Read through the listing below and return only the lines containing "header".

**ENTRIES PROVIDED**
*** Begin section ***
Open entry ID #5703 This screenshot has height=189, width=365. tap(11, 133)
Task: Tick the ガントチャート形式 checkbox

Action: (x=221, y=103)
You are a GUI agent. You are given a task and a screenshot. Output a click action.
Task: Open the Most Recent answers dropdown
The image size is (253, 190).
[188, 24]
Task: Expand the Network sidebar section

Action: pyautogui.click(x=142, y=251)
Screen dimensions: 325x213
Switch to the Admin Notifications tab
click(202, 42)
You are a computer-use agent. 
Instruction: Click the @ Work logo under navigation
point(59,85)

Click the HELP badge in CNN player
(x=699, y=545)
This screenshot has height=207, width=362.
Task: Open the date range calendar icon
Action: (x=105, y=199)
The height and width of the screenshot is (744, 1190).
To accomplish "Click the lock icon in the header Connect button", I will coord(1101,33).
*** End section ***
*** Begin section ***
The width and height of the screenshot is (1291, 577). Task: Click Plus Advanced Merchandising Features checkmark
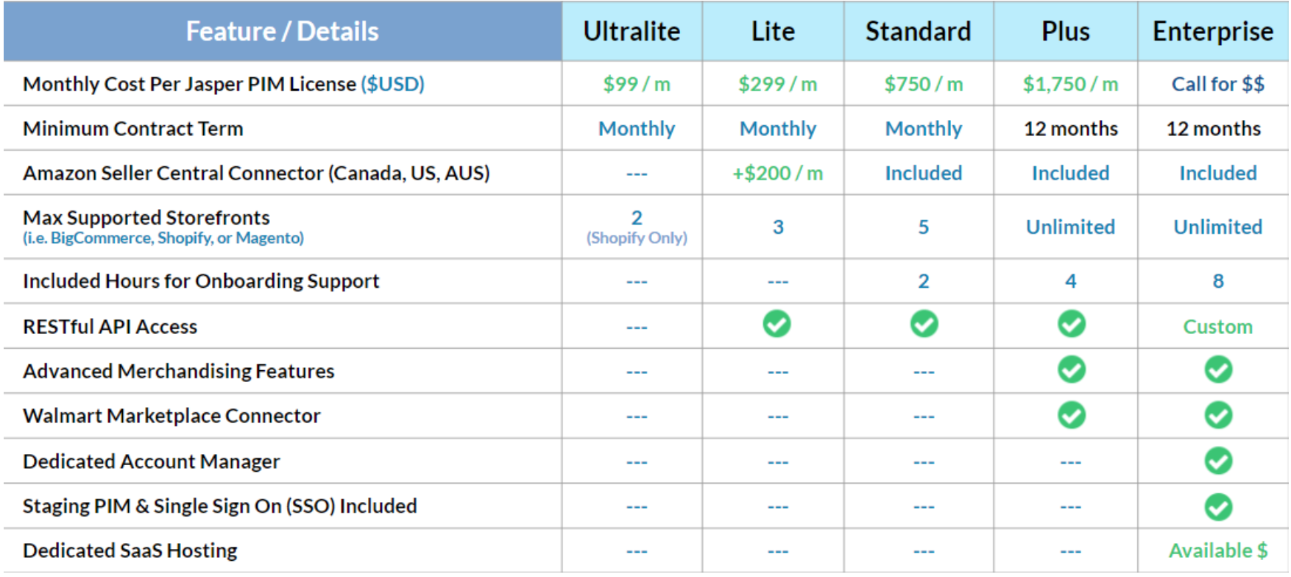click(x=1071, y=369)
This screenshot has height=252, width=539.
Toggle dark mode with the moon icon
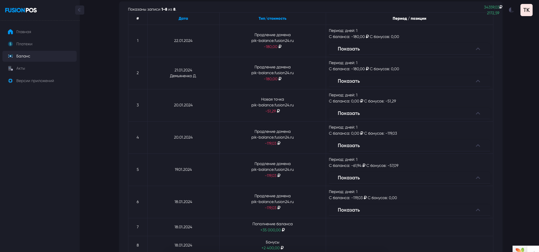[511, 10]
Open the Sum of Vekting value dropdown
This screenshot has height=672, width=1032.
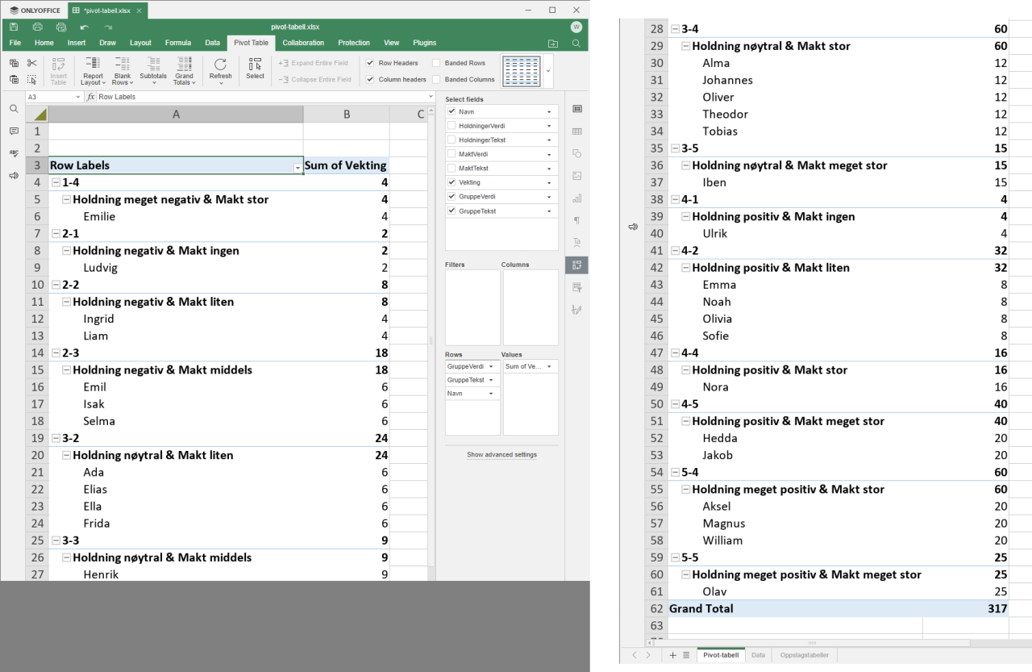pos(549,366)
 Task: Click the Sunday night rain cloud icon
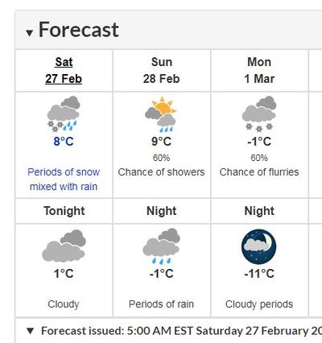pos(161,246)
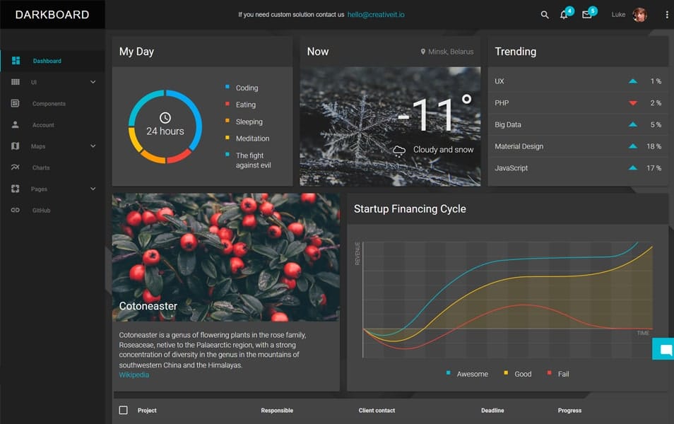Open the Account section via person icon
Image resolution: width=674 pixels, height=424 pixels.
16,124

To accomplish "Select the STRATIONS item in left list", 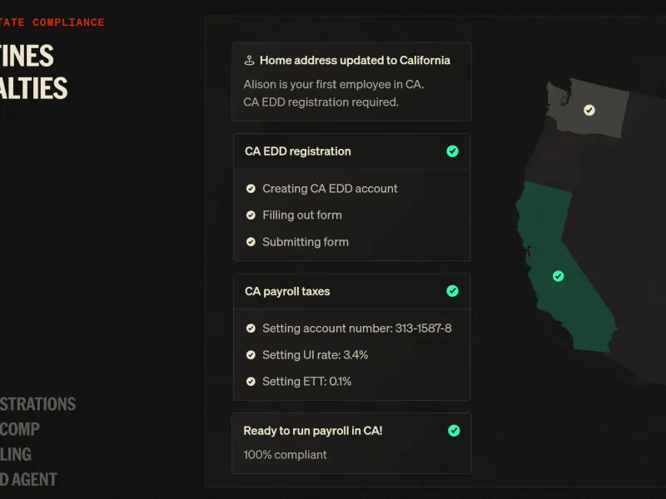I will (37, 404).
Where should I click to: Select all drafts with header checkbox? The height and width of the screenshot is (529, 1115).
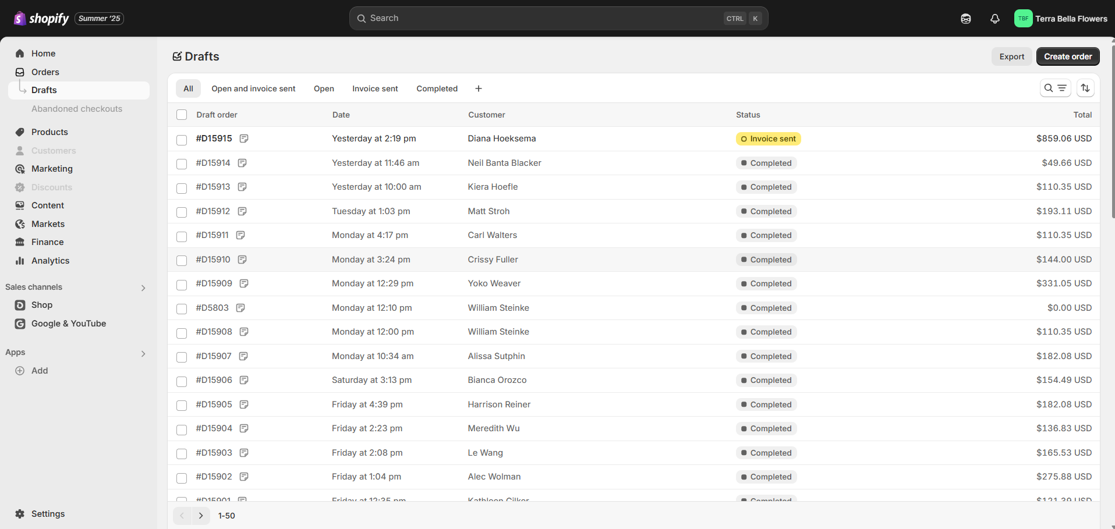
*** End section ***
**YOUR RESPONSE**
To accomplish "Click the lock icon in the header Connect button", I will coord(1101,33).
Where should I click to: Select all drafts with header checkbox? The height and width of the screenshot is (529, 1115).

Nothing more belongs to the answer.